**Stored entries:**
--

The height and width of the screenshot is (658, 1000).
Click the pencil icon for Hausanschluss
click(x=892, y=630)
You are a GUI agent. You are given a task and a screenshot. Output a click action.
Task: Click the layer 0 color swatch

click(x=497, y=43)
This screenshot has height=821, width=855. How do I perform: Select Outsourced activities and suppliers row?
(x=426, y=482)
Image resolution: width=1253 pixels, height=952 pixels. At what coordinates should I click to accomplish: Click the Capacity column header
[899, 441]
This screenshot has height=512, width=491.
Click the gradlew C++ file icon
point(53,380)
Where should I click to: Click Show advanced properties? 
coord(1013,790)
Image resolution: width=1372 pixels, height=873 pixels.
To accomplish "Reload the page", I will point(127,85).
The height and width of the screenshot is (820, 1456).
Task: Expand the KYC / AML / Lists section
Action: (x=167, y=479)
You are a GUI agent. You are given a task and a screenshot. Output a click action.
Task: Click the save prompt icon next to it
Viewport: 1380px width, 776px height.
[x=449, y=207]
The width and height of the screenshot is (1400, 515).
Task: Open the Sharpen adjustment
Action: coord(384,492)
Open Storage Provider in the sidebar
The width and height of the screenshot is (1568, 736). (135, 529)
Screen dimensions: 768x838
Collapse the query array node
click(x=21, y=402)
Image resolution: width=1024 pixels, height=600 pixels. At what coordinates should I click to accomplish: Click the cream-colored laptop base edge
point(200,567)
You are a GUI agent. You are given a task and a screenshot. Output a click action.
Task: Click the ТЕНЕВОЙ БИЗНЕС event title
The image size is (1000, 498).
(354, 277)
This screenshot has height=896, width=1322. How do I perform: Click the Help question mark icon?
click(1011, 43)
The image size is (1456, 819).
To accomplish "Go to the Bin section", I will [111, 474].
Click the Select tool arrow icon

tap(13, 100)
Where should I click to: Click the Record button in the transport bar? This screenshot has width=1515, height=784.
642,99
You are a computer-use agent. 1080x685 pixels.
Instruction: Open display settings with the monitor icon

--

Extract every row above and reproduce each one word for word.

**FULL OUTPUT:**
The height and width of the screenshot is (658, 1000).
Click the pencil icon for Hausanschluss
click(x=892, y=630)
You are a GUI agent. You are given a task and a screenshot. Output a click action.
Task: Click the layer 0 color swatch

click(x=497, y=43)
This screenshot has height=821, width=855. How do I perform: Select Outsourced activities and suppliers row?
(x=426, y=482)
Image resolution: width=1253 pixels, height=952 pixels. At what coordinates should I click to accomplish: Click the Capacity column header
[899, 441]
This screenshot has height=512, width=491.
Click the gradlew C++ file icon
point(53,380)
Where should I click to: Click Show advanced properties? 
coord(1013,790)
Image resolution: width=1372 pixels, height=873 pixels.
To accomplish "Reload the page", I will point(127,85).
The height and width of the screenshot is (820, 1456).
Task: Expand the KYC / AML / Lists section
Action: (x=167, y=479)
You are a GUI agent. You are given a task and a screenshot. Output a click action.
Task: Click the save prompt icon next to it
Viewport: 1380px width, 776px height.
[x=449, y=207]
The width and height of the screenshot is (1400, 515).
Task: Open the Sharpen adjustment
Action: coord(384,492)
Open Storage Provider in the sidebar
The width and height of the screenshot is (1568, 736). (135, 529)
Screen dimensions: 768x838
Collapse the query array node
click(x=21, y=402)
Image resolution: width=1024 pixels, height=600 pixels. At what coordinates should I click to accomplish: Click the cream-colored laptop base edge
point(200,567)
You are a GUI agent. You are given a task and a screenshot. Output a click action.
Task: Click the ТЕНЕВОЙ БИЗНЕС event title
The image size is (1000, 498).
(354, 277)
This screenshot has height=896, width=1322. How do I perform: Click the Help question mark icon?
click(1011, 43)
The image size is (1456, 819).
To accomplish "Go to the Bin section", I will [111, 474].
Click the Select tool arrow icon

tap(13, 100)
Where should I click to: Click the Record button in the transport bar? This screenshot has width=1515, height=784.
642,99
You are a computer-use agent. 1080x685 pixels.
Instruction: Open display settings with the monitor icon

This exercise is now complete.